**PROBLEM STATEMENT**
Rewrite the lines below, swapping every "Viewport" for "Window" and leaving everything else untouched.

-- start of DATA SUPPLIED --

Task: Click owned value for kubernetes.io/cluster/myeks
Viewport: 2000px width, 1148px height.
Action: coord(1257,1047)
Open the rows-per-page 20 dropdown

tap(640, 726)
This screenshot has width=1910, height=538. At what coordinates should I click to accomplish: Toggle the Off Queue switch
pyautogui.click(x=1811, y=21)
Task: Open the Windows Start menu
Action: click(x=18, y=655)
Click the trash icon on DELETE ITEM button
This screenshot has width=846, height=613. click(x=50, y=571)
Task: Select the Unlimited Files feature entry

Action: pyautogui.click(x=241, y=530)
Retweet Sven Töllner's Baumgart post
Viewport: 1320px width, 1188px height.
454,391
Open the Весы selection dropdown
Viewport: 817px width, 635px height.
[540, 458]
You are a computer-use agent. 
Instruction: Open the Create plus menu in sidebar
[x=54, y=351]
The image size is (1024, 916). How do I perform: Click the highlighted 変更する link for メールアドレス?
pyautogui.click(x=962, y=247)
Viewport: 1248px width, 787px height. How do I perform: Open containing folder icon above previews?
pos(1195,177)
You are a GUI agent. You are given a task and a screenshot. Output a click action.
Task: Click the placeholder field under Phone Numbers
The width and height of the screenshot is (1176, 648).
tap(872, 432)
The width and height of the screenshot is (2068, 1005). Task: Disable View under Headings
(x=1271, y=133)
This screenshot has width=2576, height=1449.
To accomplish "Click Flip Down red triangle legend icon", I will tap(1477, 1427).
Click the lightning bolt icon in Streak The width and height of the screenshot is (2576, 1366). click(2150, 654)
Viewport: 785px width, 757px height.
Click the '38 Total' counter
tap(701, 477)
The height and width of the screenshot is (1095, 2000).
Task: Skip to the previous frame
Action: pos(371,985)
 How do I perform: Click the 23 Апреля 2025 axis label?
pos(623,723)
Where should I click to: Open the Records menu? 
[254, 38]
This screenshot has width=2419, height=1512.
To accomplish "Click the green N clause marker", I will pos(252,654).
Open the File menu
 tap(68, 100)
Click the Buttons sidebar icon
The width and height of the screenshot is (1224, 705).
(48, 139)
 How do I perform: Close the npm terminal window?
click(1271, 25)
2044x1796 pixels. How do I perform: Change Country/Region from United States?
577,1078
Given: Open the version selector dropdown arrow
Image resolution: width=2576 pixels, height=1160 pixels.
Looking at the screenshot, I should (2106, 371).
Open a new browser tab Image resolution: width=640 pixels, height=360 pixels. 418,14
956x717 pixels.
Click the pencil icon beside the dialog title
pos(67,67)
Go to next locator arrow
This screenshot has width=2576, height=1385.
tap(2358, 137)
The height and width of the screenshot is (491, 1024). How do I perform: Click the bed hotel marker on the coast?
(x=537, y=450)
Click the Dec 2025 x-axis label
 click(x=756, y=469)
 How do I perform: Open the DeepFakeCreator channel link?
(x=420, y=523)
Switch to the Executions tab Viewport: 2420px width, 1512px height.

-- end of DATA SUPPLIED --

**CORRECT RESPONSE**
Task: Click owned value for kubernetes.io/cluster/myeks
Window: 2000px width, 1148px height.
Action: coord(1257,1047)
Open the rows-per-page 20 dropdown

tap(640, 726)
This screenshot has width=1910, height=538. At what coordinates should I click to accomplish: Toggle the Off Queue switch
pyautogui.click(x=1811, y=21)
Task: Open the Windows Start menu
Action: click(x=18, y=655)
Click the trash icon on DELETE ITEM button
This screenshot has width=846, height=613. click(x=50, y=571)
Task: Select the Unlimited Files feature entry

Action: pyautogui.click(x=241, y=530)
Retweet Sven Töllner's Baumgart post
Window: 1320px width, 1188px height.
454,391
Open the Весы selection dropdown
Window: 817px width, 635px height.
[540, 458]
You are a computer-use agent. 
Instruction: Open the Create plus menu in sidebar
[x=54, y=351]
The image size is (1024, 916). How do I perform: Click the highlighted 変更する link for メールアドレス?
pyautogui.click(x=962, y=247)
Window: 1248px width, 787px height. How do I perform: Open containing folder icon above previews?
pos(1195,177)
You are a GUI agent. You are given a task and a screenshot. Output a click action.
Task: Click the placeholder field under Phone Numbers
The width and height of the screenshot is (1176, 648).
tap(872, 432)
The width and height of the screenshot is (2068, 1005). Task: Disable View under Headings
(x=1271, y=133)
This screenshot has width=2576, height=1449.
To accomplish "Click Flip Down red triangle legend icon", I will tap(1477, 1427).
Click the lightning bolt icon in Streak The width and height of the screenshot is (2576, 1366). click(2150, 654)
Window: 785px width, 757px height.
Click the '38 Total' counter
tap(701, 477)
The height and width of the screenshot is (1095, 2000).
Task: Skip to the previous frame
Action: pos(371,985)
 How do I perform: Click the 23 Апреля 2025 axis label?
pos(623,723)
Where should I click to: Open the Records menu? 
[254, 38]
This screenshot has width=2419, height=1512.
To accomplish "Click the green N clause marker", I will pos(252,654).
Open the File menu
 tap(68, 100)
Click the Buttons sidebar icon
The width and height of the screenshot is (1224, 705).
(48, 139)
 How do I perform: Close the npm terminal window?
click(1271, 25)
2044x1796 pixels. How do I perform: Change Country/Region from United States?
577,1078
Given: Open the version selector dropdown arrow
Image resolution: width=2576 pixels, height=1160 pixels.
Looking at the screenshot, I should (2106, 371).
Open a new browser tab Image resolution: width=640 pixels, height=360 pixels. 418,14
956x717 pixels.
Click the pencil icon beside the dialog title
pos(67,67)
Go to next locator arrow
This screenshot has width=2576, height=1385.
tap(2358, 137)
The height and width of the screenshot is (491, 1024). How do I perform: Click the bed hotel marker on the coast?
(x=537, y=450)
Click the Dec 2025 x-axis label
 click(x=756, y=469)
 How do I perform: Open the DeepFakeCreator channel link?
(x=420, y=523)
Switch to the Executions tab Window: 2420px width, 1512px height.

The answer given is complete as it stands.